El futuro in­mediato que tenemos a la vista es el de una guerra muy especial, una guerra contra nosotros mismos, pues la hemos generado nosotros desde que comenzó la era industrial: contra la desertización, no tan repentina aun­que lo parezca. Una guerra sin cuartel pero sin esperanza pues la tenemos perdida.

De nada sirven las teorías ni las previsiones, pues la si­tuación climática, la degradación galopante de ríos, montes, mares; la deseca­ción exponencial del planeta sitúa al pla­neta y a quienes so­bre todo viven en países acostumbrados al despilfarro del agua, al borde del abismo.

Hasta ayer, en general y prescindiendo de lugares pun­tuales del globo, cuando un teórico de la política o de la fi­lo­sofía organizativa social razonaba, lo hacía obviando la dis­ponibilidad de un elemento vital: el agua. No meditaba en el desierto a 50º de temperatura ambiente ideando la organi­zación política de una sociedad a 25º. El pensamiento no fluye por encima de esta temperatura. Por consiguiente ori­llaba que “la sociedad” se encontrase en emergencia, extra­ordinaria, o, como actualmente, sin vuelta atrás. No imagi­namos ni a Aristóteles, ni a Weber, ni a Marx, ni a Moro, ni a Platón, ni a Rous­seau... proponiendo modelos sociales en luga­res con agua escasa o sin oxígeno cuando se devana­ban los sesos aportando su solución.

Cuando la teoría económica, sobre la que gravita prácti­camente todo el pensamiento político, desarrolla tesis y le­yes jamás tiene en cuenta -salvo coyunturalmente- que en la sociedad no haya agua más que apenas para beber. Se parte de la base de que la sociedad dispone de ella como de guijarros.

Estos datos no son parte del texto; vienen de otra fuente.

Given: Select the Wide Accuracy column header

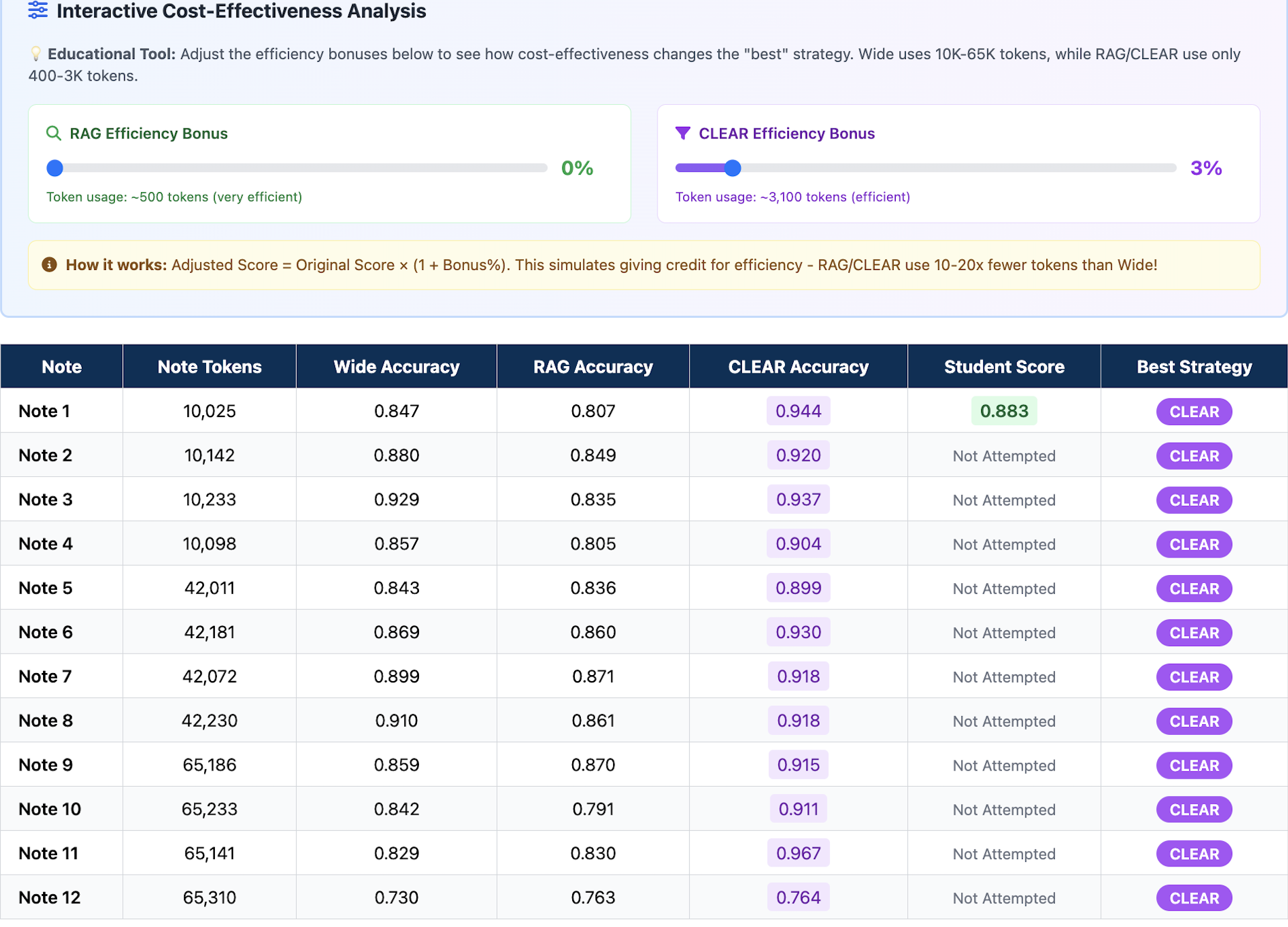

Y el "descubrimiento" de que no es así, que hay que racionarla, es ya un cataclismo en sí mismo en so­ciedades como la posindutrial donde el líquido elemento forma parte del engranaje general hasta extremos paroxísti­cos. Cuando la sociedad estudiada se ha pasado la vida de­rra­mándola, se hacen absolutamente inservibles bibliotecas enteras sobre la gobernación de un país si pensamos que el agua en él es escasa o no la tiene. Por lo menos hasta que el “nuevo or­den”, de acuerdo al fatum, al fatalismo, se esta­blezca y se asiente.

El estado de excepción, como se denomina or­dinaria­mente en los textos constitucionales, exige concen­tración de poder para manejar las bridas de un coche de caballos des­bocados. Es mucho más difícil imaginar una fórmula organi­zativa para quienes han vivido a expensas de la cultura del agua y de repente carecen de ella, que gobernar allá donde siempre fue desierto.

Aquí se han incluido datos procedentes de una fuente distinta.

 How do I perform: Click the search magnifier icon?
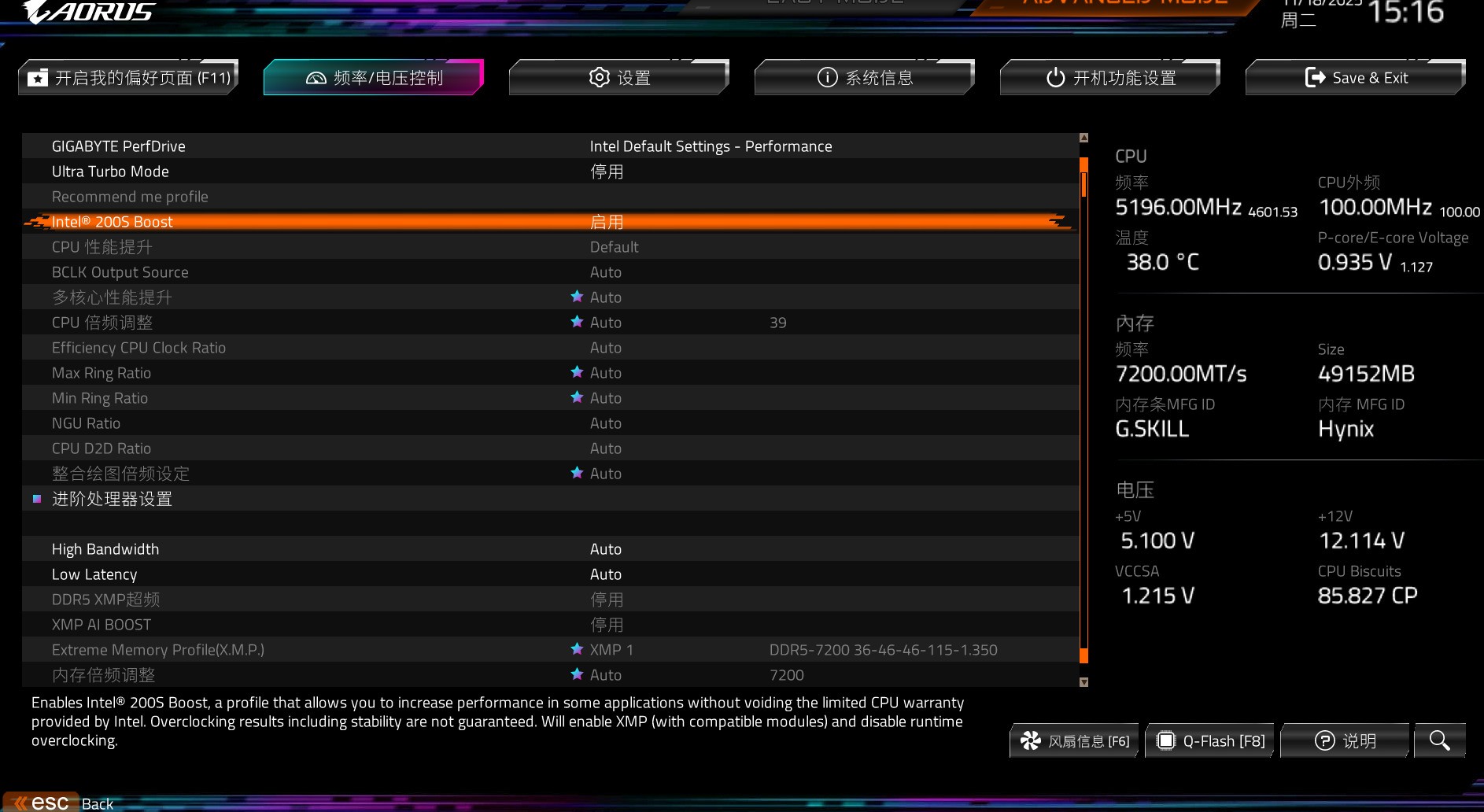(1440, 740)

Las sociedades mundiales están amenazadas, unas más rápidamente que otras, pero todas, por la escasez de agua potable. Y en tales condiciones de ningún modo puede un país guiarse por patrones más o menos tradicionales y pre­visibles de gobernación. De aquí que últimamente venga yo haciendo tanta alusión a la libertad y a la restricción de la li­bertad como única salida al dramatismo que se gesta por mo­men­tos. A priori no tiene sentido que un alto porcentaje del mundo carezca de agua potable y el otro la derroche. Me­támoslo en la cabeza: nos toca, ya, también, a "noso­tros", a los occidentales que vi­vimos entre los 35º y los 65º de lati­tud norte, vivir con el agua racionada. La pregunta es ¿se­rá capaz este país de resolver la situación sin despe­da­zarnos?

No lloverá en otoño “bastante”, y el país se va a en­con­trar bruscamente sin agua suficiente para abastecer a las pobla­ciones; menos para atender a sectores económicos basa­dos en el uso del agua. Entre ellos la construcción. En estas condiciones no podemos seguir tratando ni aplicando la po­lítica, ni la economía, ni la filosofía política como si aquí no pasase nada. Hemos de asumir nuestro destino: se acabó el agua para el con­sumo masivo y sin mi­ramientos. Empieza una nueva etapa sobre el planeta. Me temo que ter­minal. Más vale que nos vayamos preparando para afrontar el ca­taclismo bajo el que sucumbiremos si no nos adaptamos, y además rápidamente, a convivir con él.